BOOK REVIEW: The Scapegoat
I believe there are discernible Big Ideas that undergird or trickle down to landscape architecture discourse and practice. I also believe these Big Ideas, in sitting below or above what we consciously articulate, often go undetected and unstudied. In this sense I guess I could be described as a Structuralist or a Freudian or a Post-Structuralist or that sort of thing: I believe there are real identifiable Things that inform our thinking and that these Things can be run down and pinned to the board.
So does Rene Girard, who, in his 1982 book, The Scapegoat, laments
‘The pernicious idea that there is no truth anywhere, and especially not in the texts we interpret, is triumphant everywhere.’ 108

Compellingly, The Scapegoat builds up a template that orders and explains the stories we tell and the ways we make sense of them. Taking Claude Levi-Strauss’s concept of Mythemes (small narrative units that supposedly recur through all world mythology) as a foundation, Girard works to make the case that hidden below all mythology, motivating and structuring it, is the Scapegoat Mechanism, a rhetorical device by which real foundational acts of collective persecution are retold from the perspective of the persecutors. Collective persecution, or the murder of one by many, is, Girard argues, the original binding agent of all human communities.

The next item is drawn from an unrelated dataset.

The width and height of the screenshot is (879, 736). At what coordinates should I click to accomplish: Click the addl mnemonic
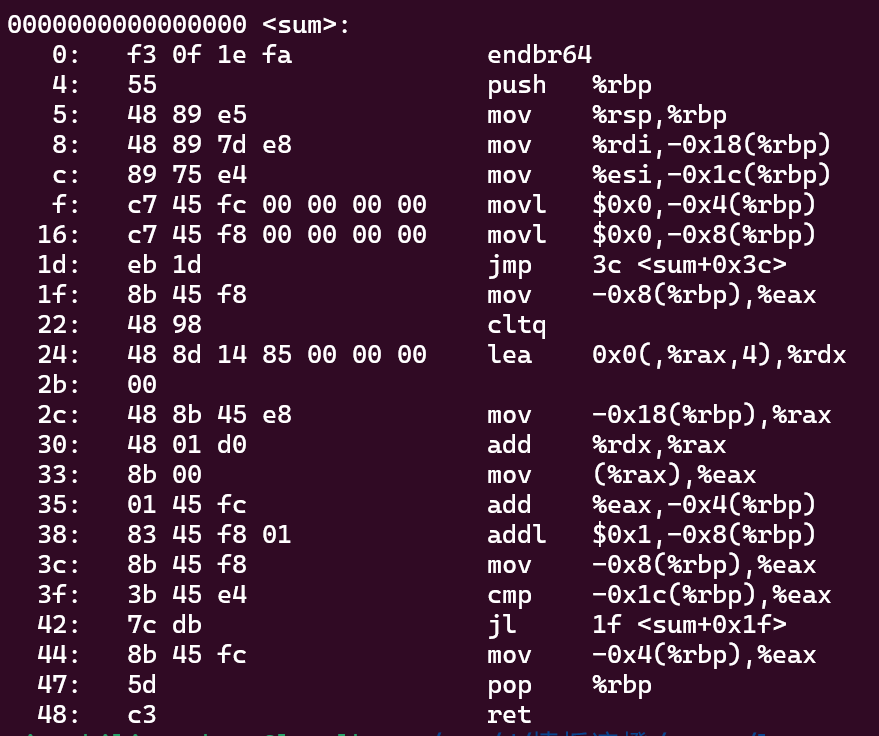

Taken as it comes, what could this mean for landscape architects? Girard’s view of the origins of human community is an interesting starting point:
‘[stoning people to death or running them off a cliff is] the most basic social practice that literally engenders society by transforming mimetic multiplicity in its most atomoised form into the strongest social unity which is the unanimity of the original murder … these techniques of execution resolve an essential problem for societies with weak or non-existent judicial systems … they eliminate any difference in individual roles. It is as if the power of the state, non-existent in this type of society, comes in to temporary but nonetheless real rather than symbolic existence in these violent forms of unanimity.’ 182
And this is not just an origins story, Girard argues that an appetite for collective violence latent in any crowd:
‘The crowd tends toward persecution since the natural cause of what troubles it and transforms it into a turba cannot interest it. The crowd by definition seeks action but cannot affect natural causes. It therefore looks for an accessible cause that will appease its appetite for violence. Those who make up the crowd are always potential persecutors, for they dream of purging the community of the impure elements that corrupt it, the traitors who undermine it.’16
Landscape architects are the built environment profession charged with imagining shared public space. Naturally we see the community conjured up frequently in our discourse. Less so the crowd, less so again the mob.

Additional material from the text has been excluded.